- DIRECTIVE A
In the farming column, what has happened to the writer's central heating?
- DIRECTIVE B
Write the next part of the farming column, picking up after its final sentence.

- TEXT SEGMENT
═══

June 19, 2008
Prices Put Fat Balances on a Diet
By Eryl JONES
IF THIS column had a volume control, then my next statement should definitely be uttered pianissimo. Things are selling rather well, aren't they?
Farm gate prices for milk, meat and cereals are all showing a healthy increase on last year, on top of which the delicate rain/ sun balance has so far been just about perfect.
But before everyone starts thumbing through swimming pool brochures or loitering with intent around executive motorcar forecourts, not everything is rosy in the farming garden.
Fatter bank balances are quickly sent on a crash diet by colossal bills for feed, fertiliser and - the bane of everyone's life - fuel.
My last domestic oil bill was so astronomical that World War II- style rationing was immediately implemented.
The central heating has long since been turned off, woe betide anyone who spends more than two minutes in the shower and at least two people have to use the same bath water (for some reason, there seems to be a marked reluctance to climb in after me).
But the question is, can my draconian saving measures be put into practice on an industrial scale?
As an example, let's take two silage cuts instead of four. You don't need to be Carol Vorderman to calculate that your silage fuel costs will be halved.

═══

- INFORMATION SHOWN
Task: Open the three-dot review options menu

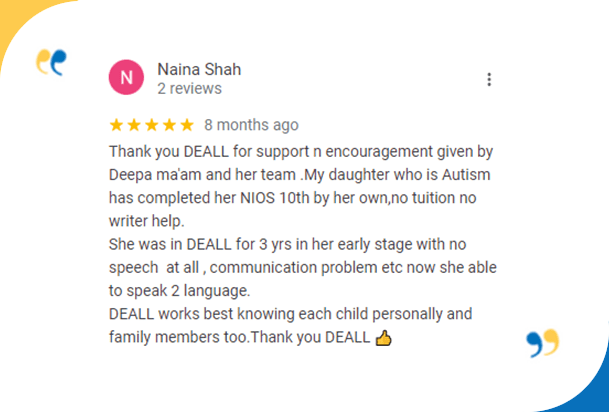Action: tap(488, 80)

═══

- TASK RESULT A
It has long since been turned off.

- TASK RESULT B
However, this has to be tempered against the loss of quality of the material and subsequent effect on milk yield. Does the greater return on the milk yield from four cuts cover the cost of the extra fuel? I strongly suspect we've reached the point where it doesn't.
A long hard look needs to be taken at maize.
Already an expensive crop to grow, the hike in fuel prices has made it even more so. Though it raises milk solids - and thus the size of your milk cheque - is the premium enough to make maize viable?
Coupled with the fact that, in North Wales at any rate, fields lie redundant for six months of the year, I envisage a lot of maize being replaced by permanent pasture.
Farmers who take summer grazing 40, 50 miles and even further from home are now feeling the pinch.
This has always puzzled me. If you keep animals an hour or so from your farm, you are not going to see them every day. To me, that is rule number one of good stock husbandry.
My opinion aside, is the cost of the grazing, the fuel and the time spent sat in the vehicle, covering the return? I imagine there is a point on the road that you pass when the system's viability is called into question.
I'll throw another issue into the mix - the rapidly diminishing Single Farm Payment. Let's imagine that all fixed costs remain the same for the next few years; the shortfall in income would have to be taken up by even higher returns.
That's about as likely to happen as me being invited to a Buck House garden party.
The truth is, farmers are going to have to add fuel economics to their burgeoning portfolio of multi-tasking.
Beats getting in the bath after me, I suppose.
Sadly this is my final column for Farm & Country. Writing it has made me dozens of new friends, got me invites to countless events and gave me the inspiration to write my book.
Thanks for all your very kind comments and emails; it's been an absolute blast.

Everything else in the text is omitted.